All told it’s a good thing, a sign of positive change – but it’s also going to have some knock-on effects, requiring some though and some further changes. That’ll take some time, and some sounding out of options. But it’s all good, and all entertaining.


2 Comments on “Stasis – At Peace”

  1. Blue Witch says:

    Yes.

    But, for me it’s also about being far too aware of how much data is mined, even when writes quite anonymously.

    Many of the consumer hassles I have are very unique, and while I’d love to rant about them en blog, I know that there are (at least) two central databases of ‘problem customers’ (not ‘customers with problems’ who don’t give up on ensuring they get their legal rights).

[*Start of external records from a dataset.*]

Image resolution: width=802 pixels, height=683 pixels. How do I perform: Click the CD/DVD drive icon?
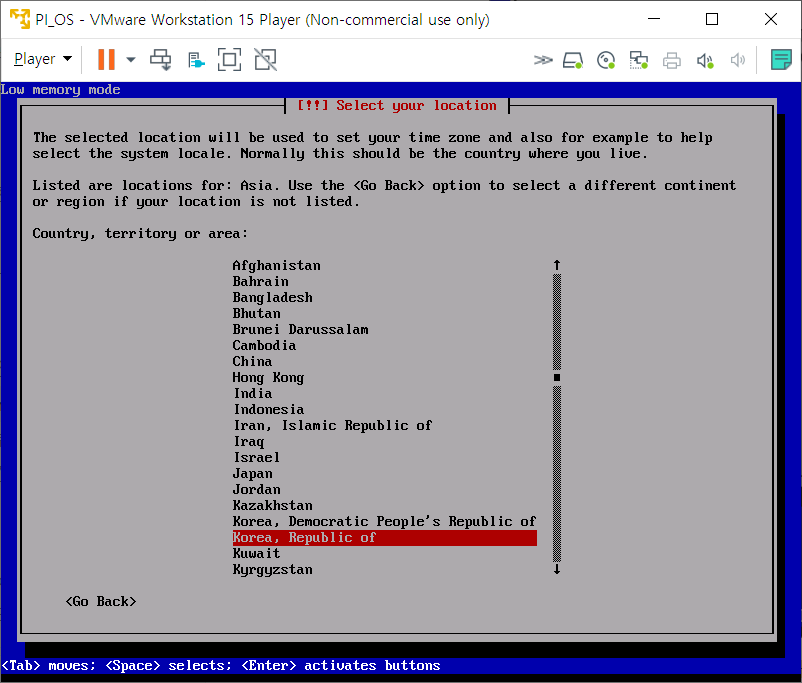(606, 60)
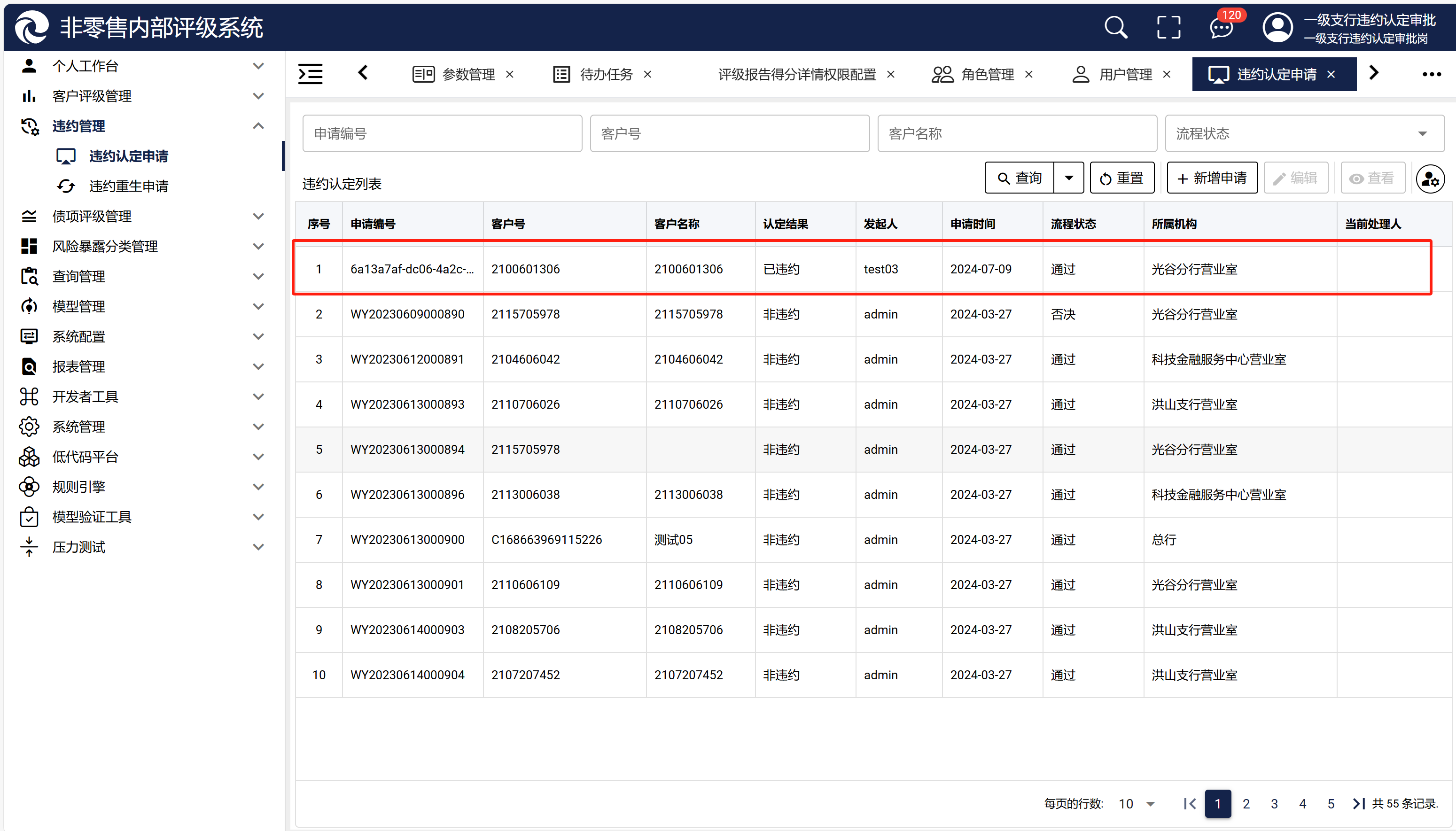Image resolution: width=1456 pixels, height=831 pixels.
Task: Collapse the sidebar with menu fold icon
Action: 311,74
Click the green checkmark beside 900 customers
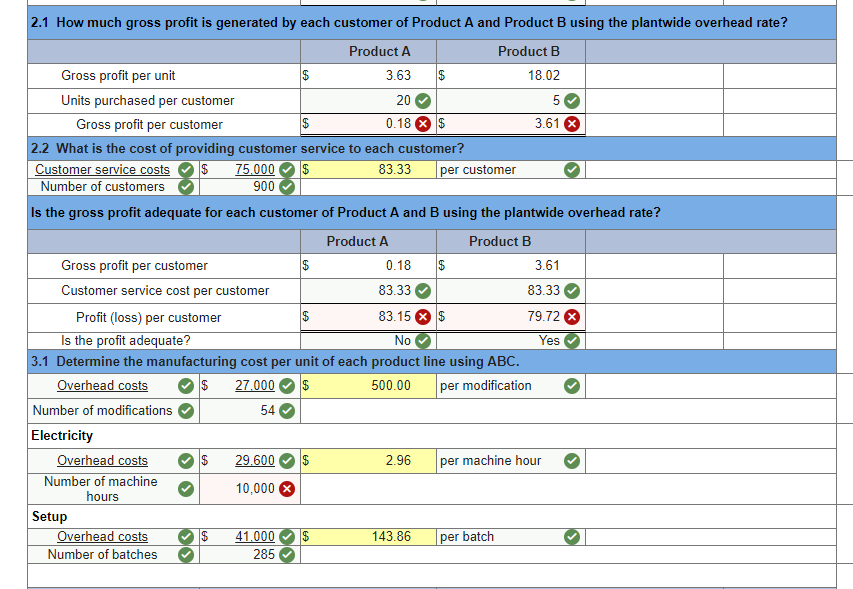This screenshot has height=589, width=853. tap(286, 187)
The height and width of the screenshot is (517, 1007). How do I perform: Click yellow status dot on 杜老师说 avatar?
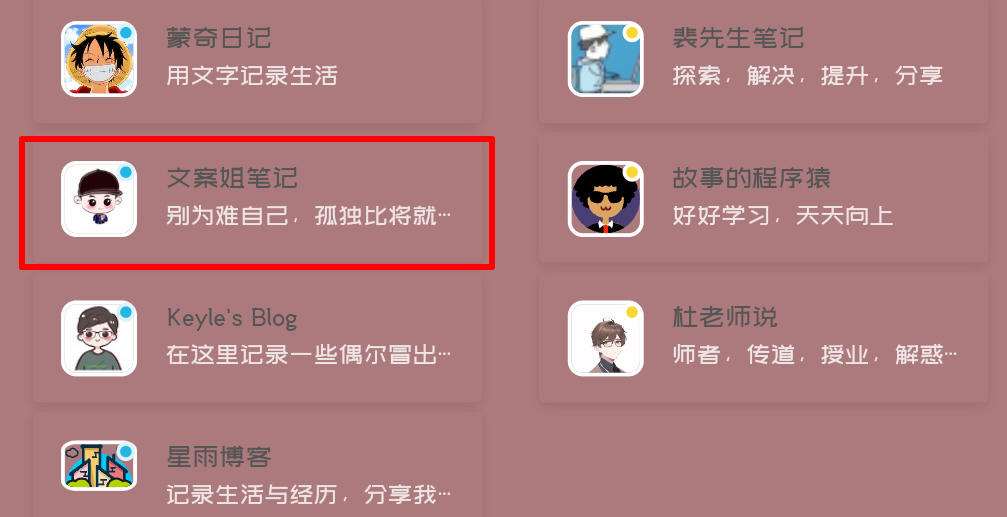point(632,312)
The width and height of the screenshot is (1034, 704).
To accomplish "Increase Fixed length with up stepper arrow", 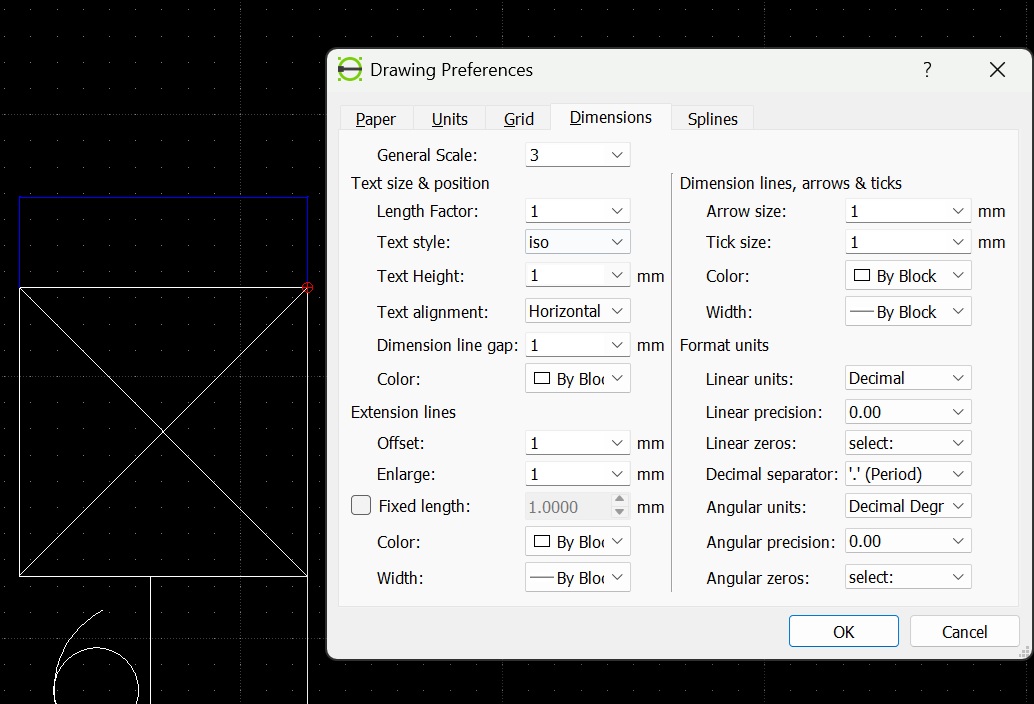I will 619,500.
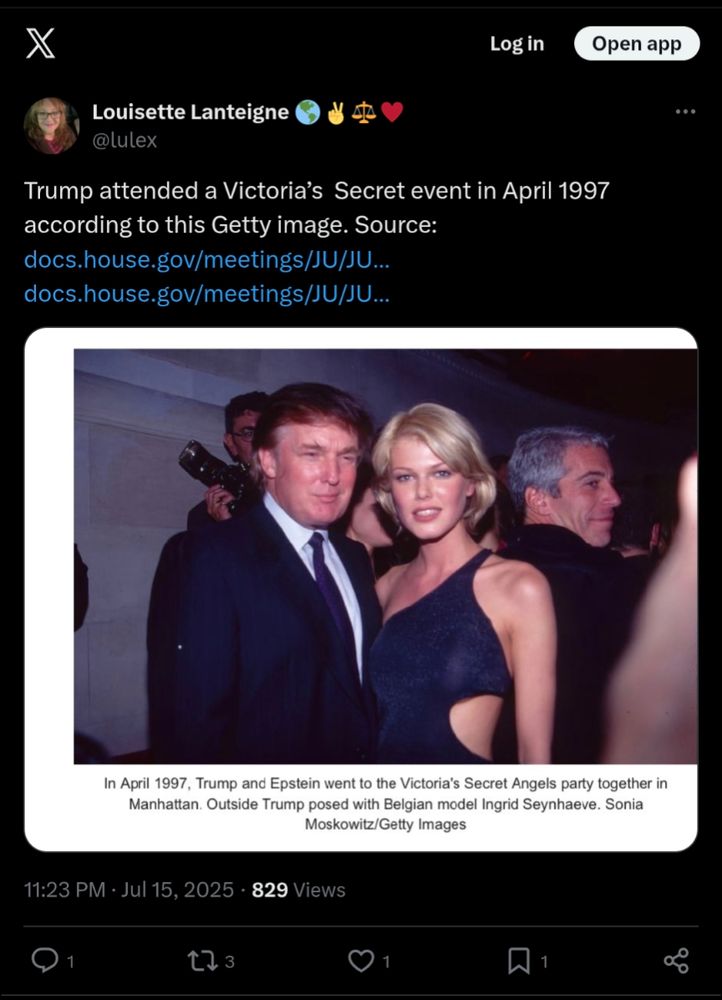
Task: Click the tweet text about Victoria's Secret event
Action: click(316, 207)
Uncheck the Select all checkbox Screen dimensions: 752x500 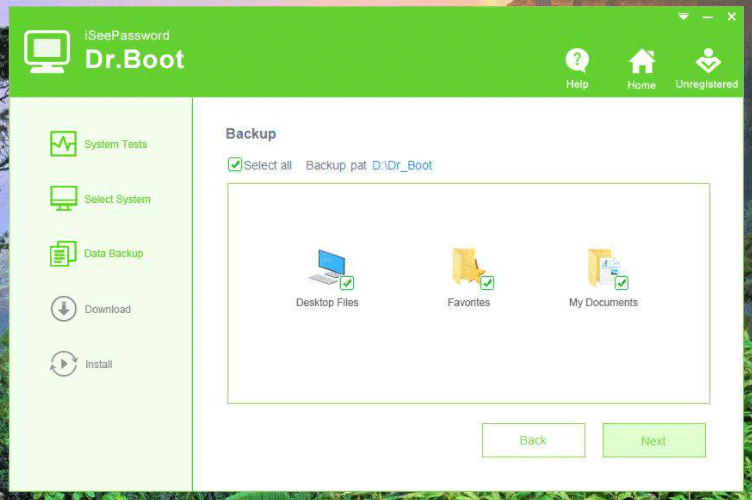pyautogui.click(x=235, y=165)

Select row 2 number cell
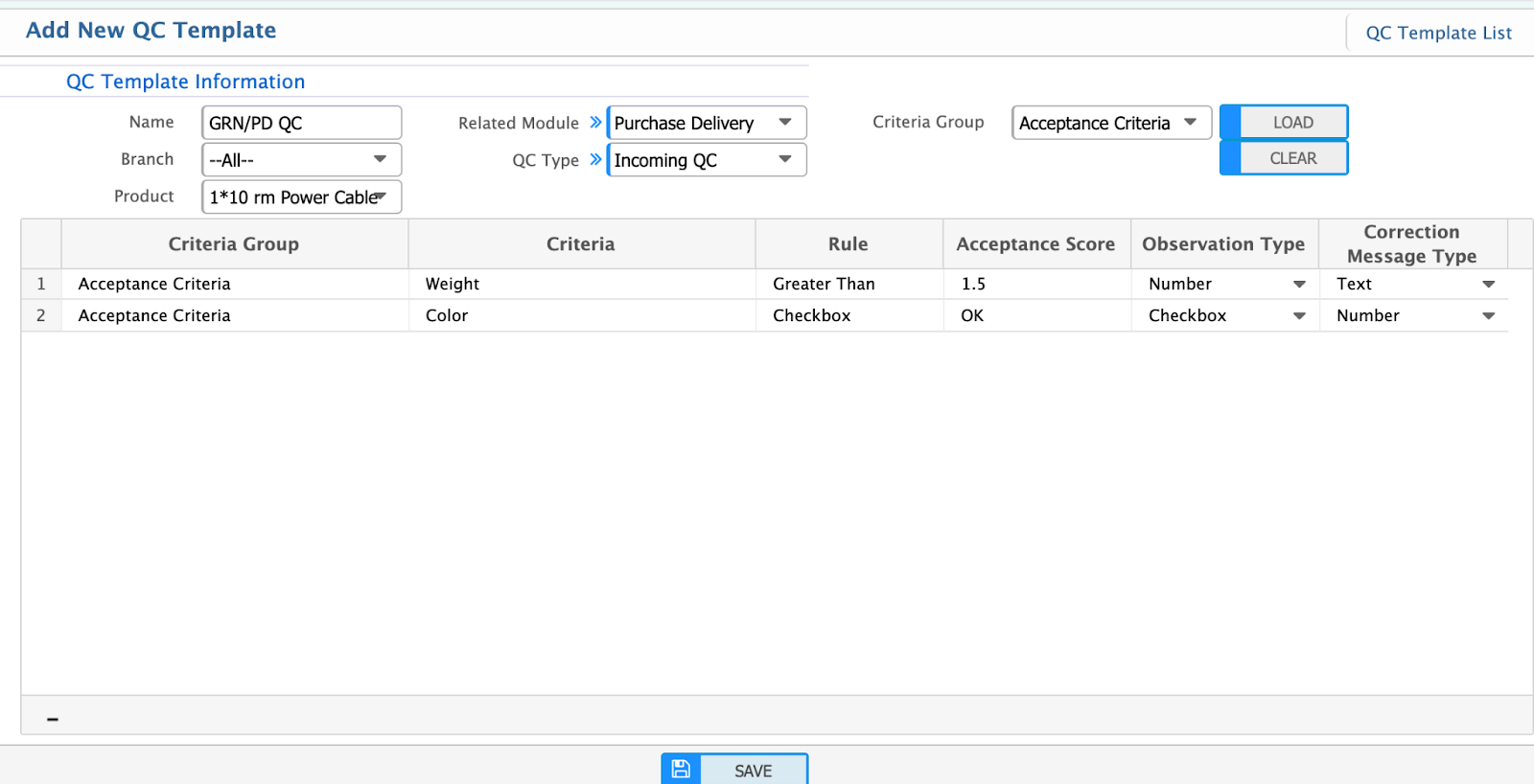[41, 315]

And I choose not to let companies gang up on me by putting it all together electronically.

    I don’t know how the existence of these databases haven’t been exposed by consumer media programmes – or how they can exist, but they do.

  2. Lyle says:

    I suspect a lot of that is more from data-mining the main comment websites, TripAdvisor, Amazon etc. – and the amazing willingness of most people to not use pseudonyms (or always use the same identifiers, including email etc.) that allow them to be correlated into ‘who’s a problem’.

    However, they do hit an issue when faced with a BW or a Lyle, where the details are pseudonuymous and not matched to an identified name etc.
    (On that subject, have you noticed the way Domain registrations now say “we must be able to validate this information”, in an effort to have that identity attached? ’tis interesting)

    As such, I doubt you or I would be on the lists in that context – although as you say, why bother giving them one reference point that could correlate with multiple companies/organisations/complaints?